The mid-sized sacco reported an after-tax profit of Sh80 million in the period to December 2021 compared to Sh72.3 million the previous year.

Kenya’s coronavirus cases have been dropping steadily amid a rise in the number of people who have been vaccinated.

The positivity rate is now at 0.6 percent as the country's daily coronavirus case count continues to decline amid increased mass vaccinations.

The Sacco regulator had in 2020 urged Saccos to strike a delicate balance between high level of capital buffers before distribution of cash.

Saccos in 2020 faced resistance to their dividend payout plans from their regulator, dampening shareholders’ hopes of tidy returns.

“In order to alleviate the members’ financial challenges occasioned by Covid-19 pandemic and also in line with the circular dated 26th March, 2020 issued by Commissioner of Co-operatives Development, the Authority advises deposit-taking saccos are at liberty to pay the 2019 dividends on member share capital. However, this only applies to saccos who declared surplus and demonstrated capacity to pay the declared dividend in their approved audited accounts of 2019 without relying on external borrowings,” the Sacco Societies Regulatory Authority (Sasra) warned.
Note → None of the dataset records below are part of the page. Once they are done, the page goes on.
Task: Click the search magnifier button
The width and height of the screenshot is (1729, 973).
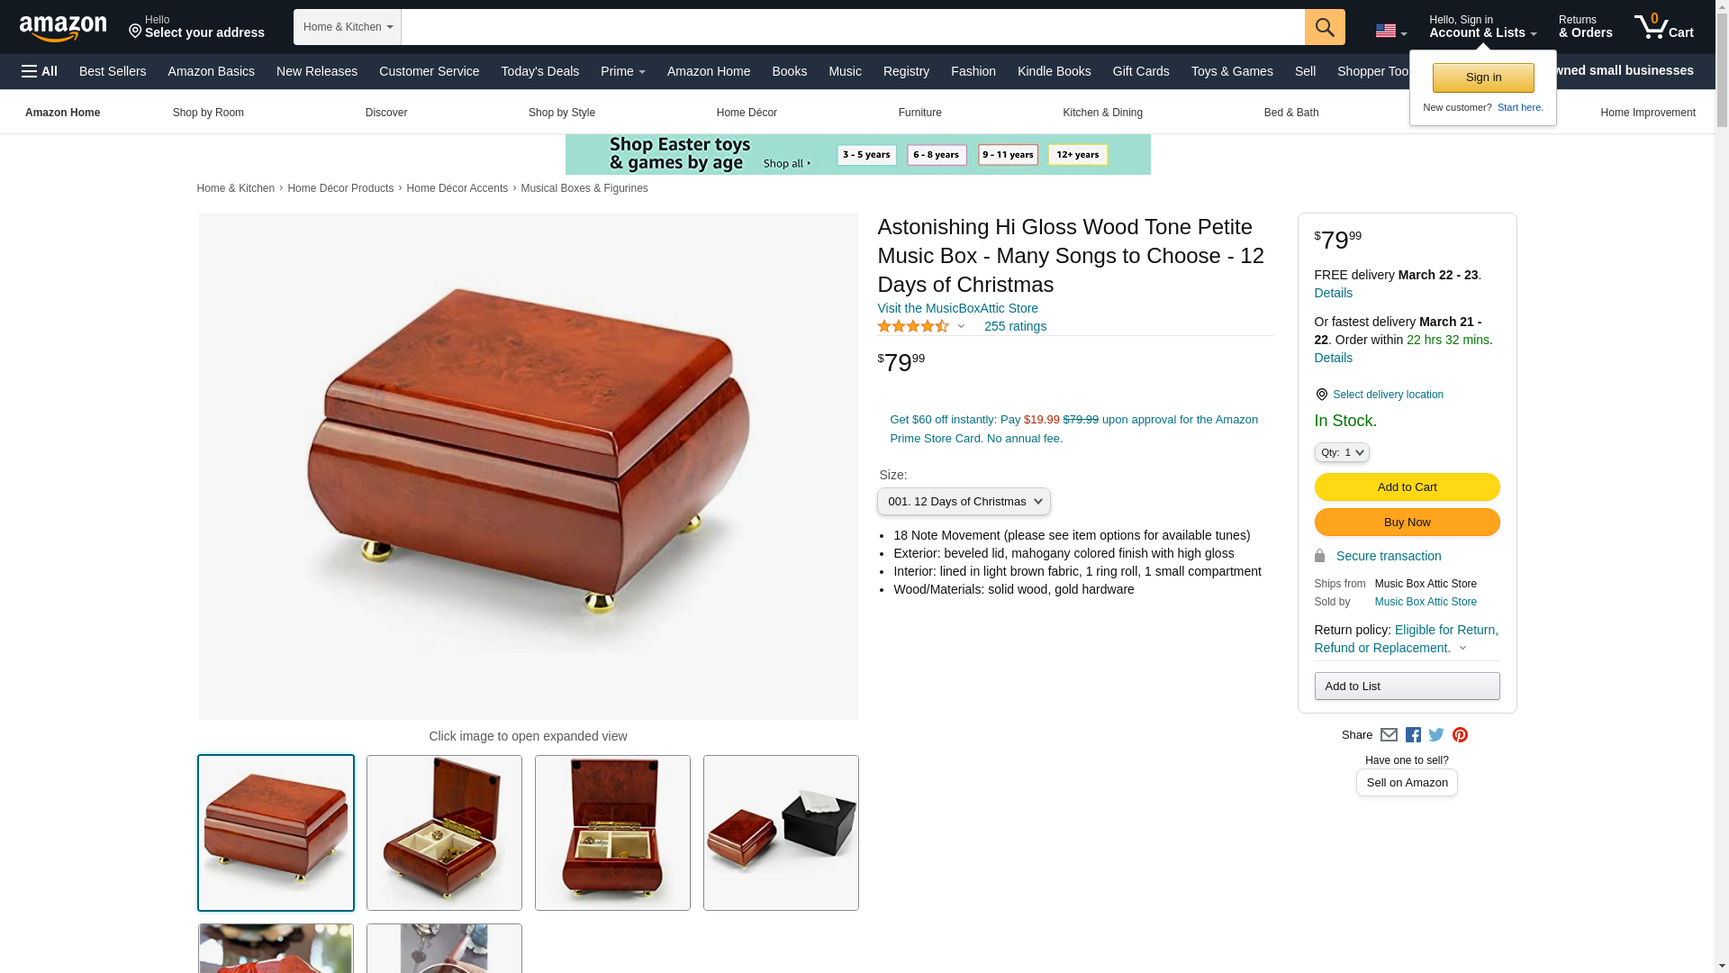Action: [1324, 27]
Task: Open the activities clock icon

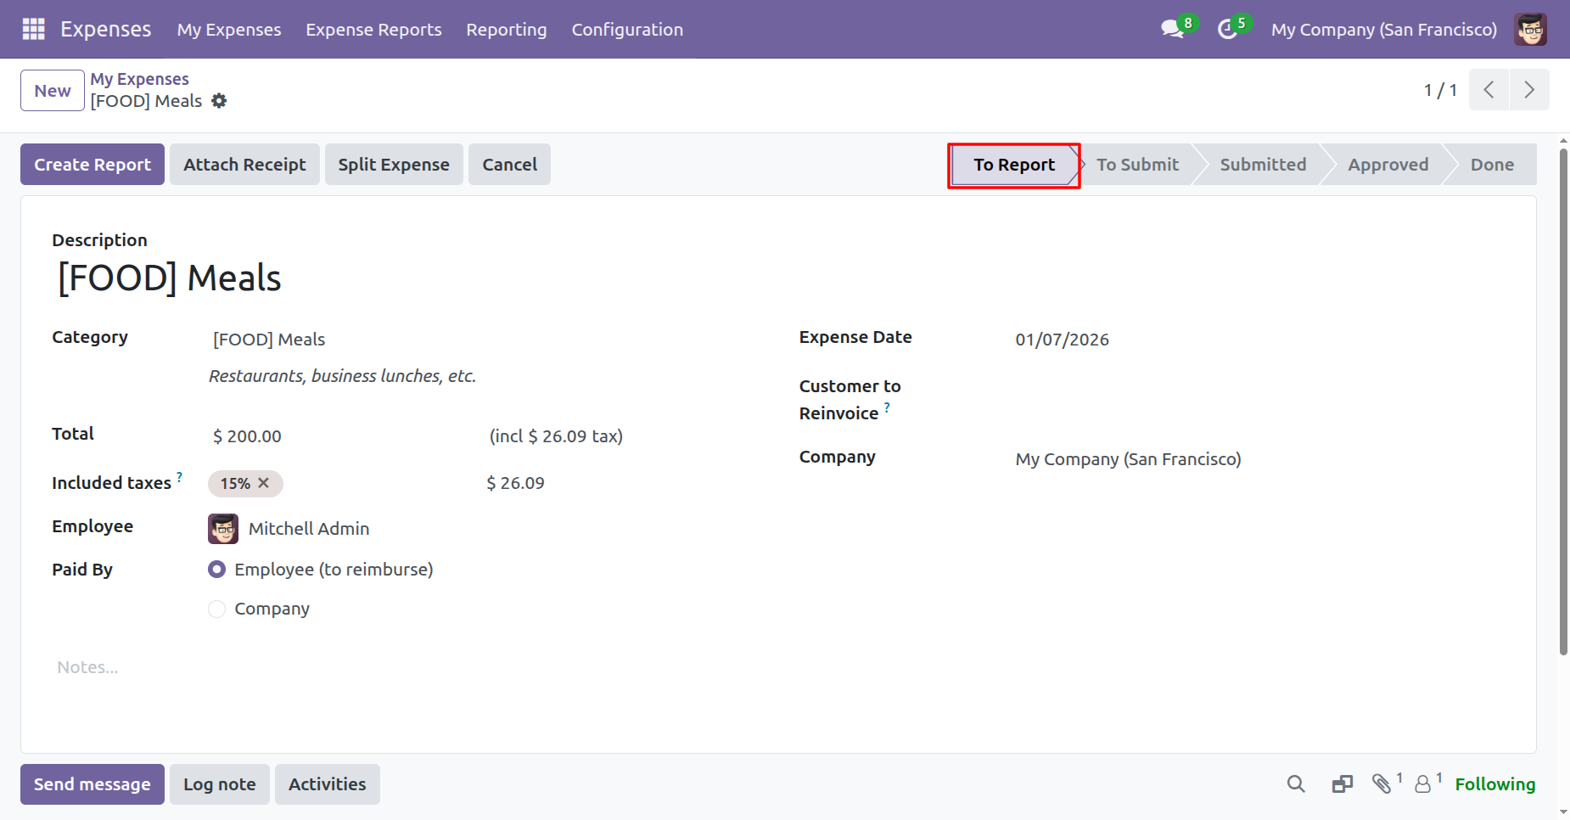Action: click(x=1227, y=30)
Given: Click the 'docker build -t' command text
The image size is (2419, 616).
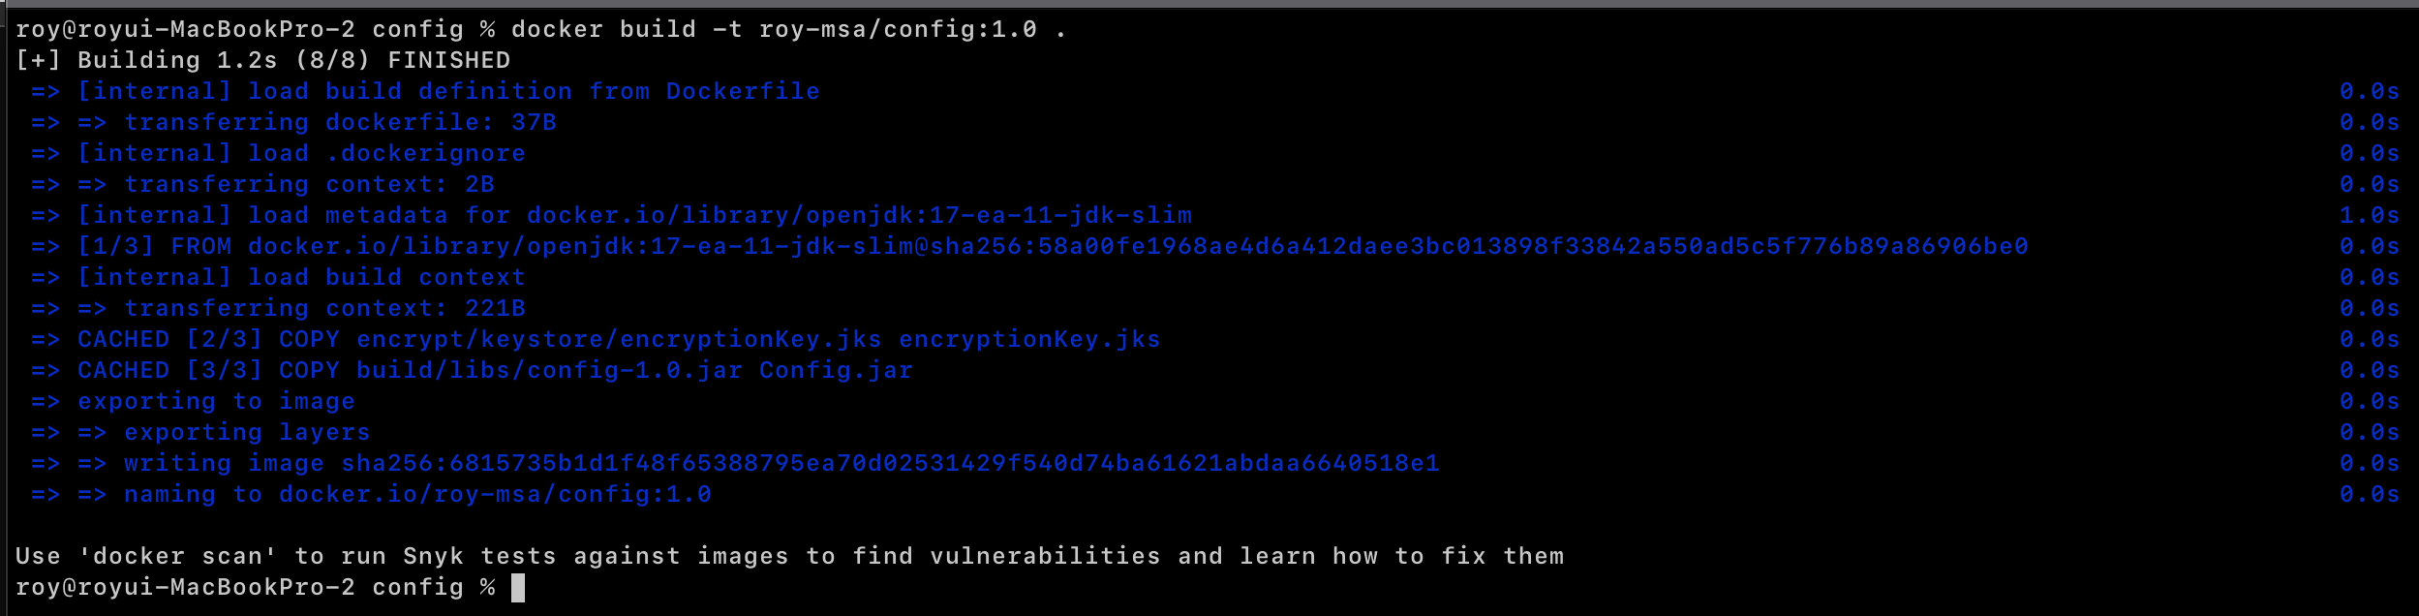Looking at the screenshot, I should click(627, 29).
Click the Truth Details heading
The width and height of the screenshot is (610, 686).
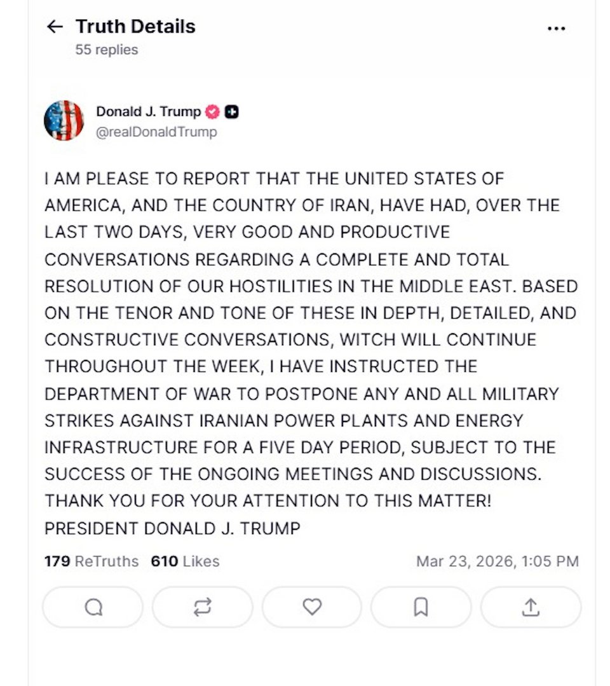(135, 27)
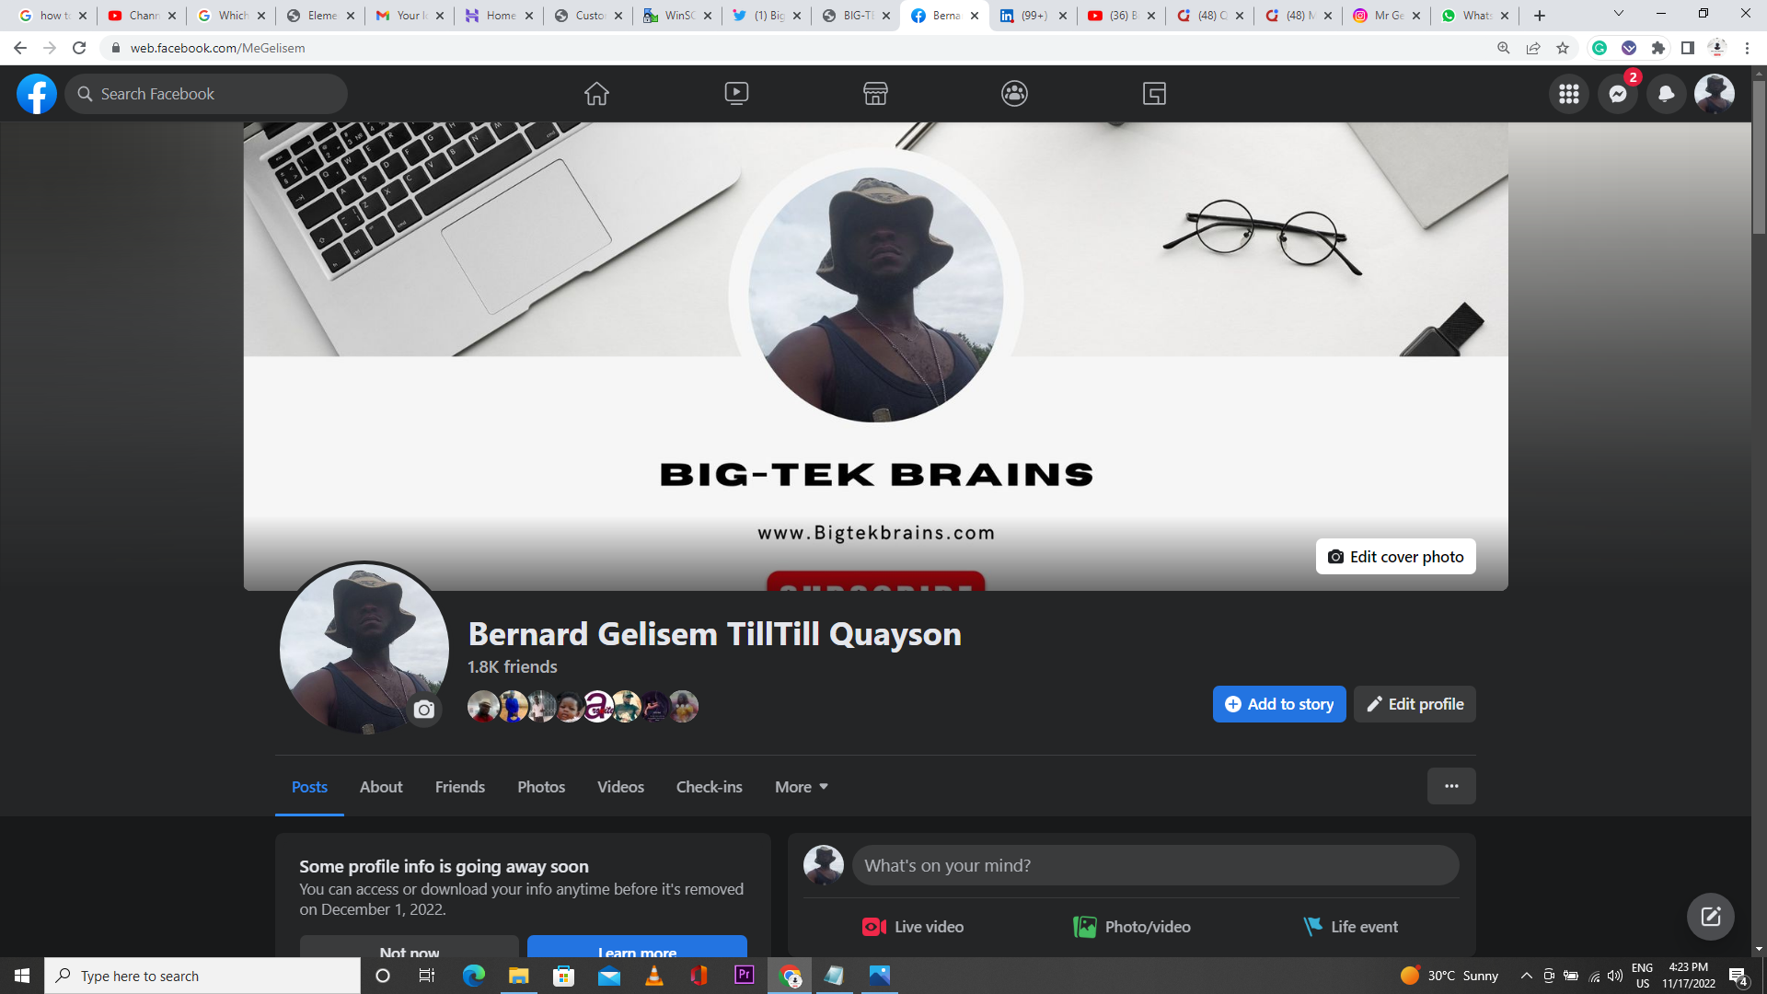The width and height of the screenshot is (1767, 994).
Task: Expand the More tab dropdown
Action: (800, 787)
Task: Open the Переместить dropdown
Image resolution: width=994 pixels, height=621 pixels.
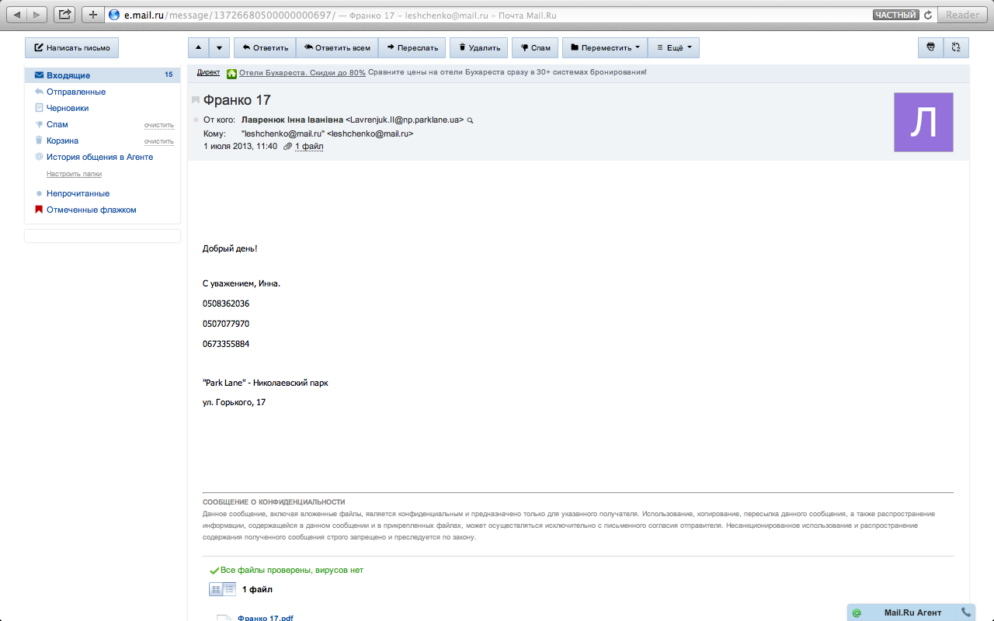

“It is also imperative that decisions to pay dividends are made with utmost diligence considering the potential impact of the Covid-19 pandemic on liquidity and earnings of the saccos. To this extent, the Authority strongly recommends that the sacco boards reconsider and document the decisions on dividend payment to adequately factor the current and expected impact of the pandemic in the foreseeable future.”

Most sacco managers appear to believe that the worst of the pandemic, woes which had made many members default on loans, is behind them. This has seen a majority of saccos report surplus earnings and record a higher deposit base.

“We are already reaping the fruits of our members’ hard work despite the challenges brought by the pandemic, which in all honesty had a minimal impact on our business, based on the fact that 99 percent of our members are police officers whose contributions were not affected. We are predicting a good outcome this year,” David Mategwa, the chairman of the Kenya National Police DT Sacco, was earlier quoted as saying.